*Task brief*:
Each line of the records below needs repeating exactly. Skip the pictures.

*Dataset entries*:
__________

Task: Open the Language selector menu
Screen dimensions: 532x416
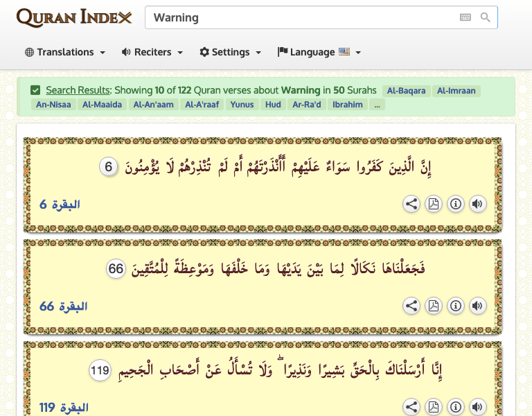Action: click(319, 52)
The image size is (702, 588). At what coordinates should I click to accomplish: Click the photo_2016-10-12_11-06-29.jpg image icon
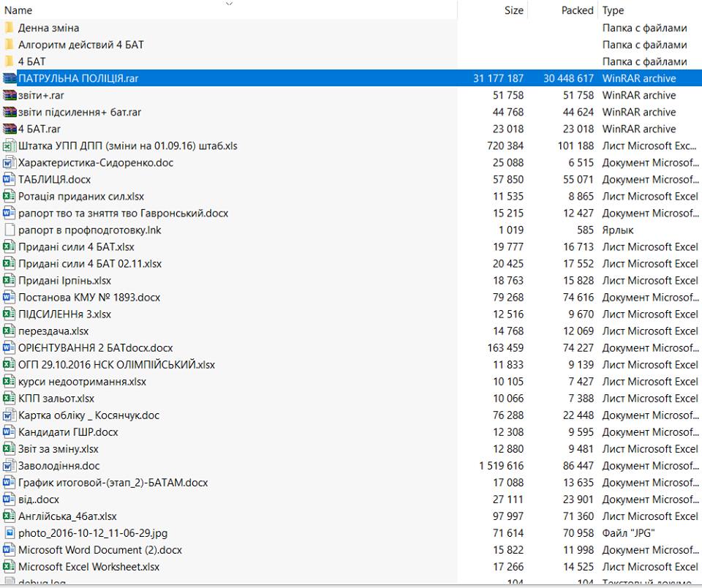10,533
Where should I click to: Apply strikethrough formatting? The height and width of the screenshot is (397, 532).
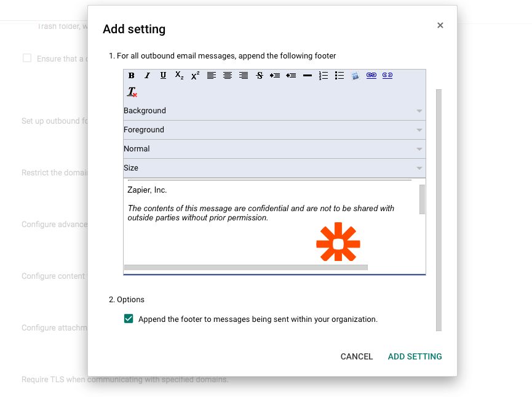tap(260, 76)
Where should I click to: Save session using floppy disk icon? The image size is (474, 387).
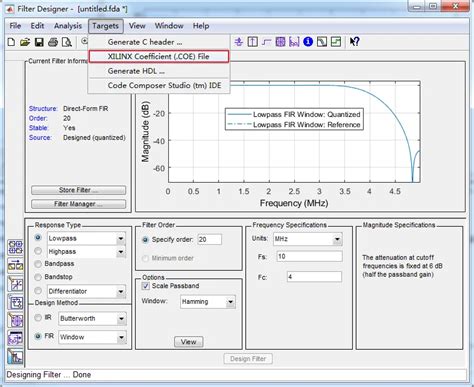[39, 42]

__________

*Answer*:
Task: Open the Language selector menu
Screen dimensions: 532x416
Action: click(319, 52)
The image size is (702, 588). At what coordinates should I click to accomplish: Click the photo_2016-10-12_11-06-29.jpg image icon
10,533
Where should I click to: Apply strikethrough formatting? The height and width of the screenshot is (397, 532).
tap(260, 76)
Where should I click to: Save session using floppy disk icon? The image size is (474, 387).
[39, 42]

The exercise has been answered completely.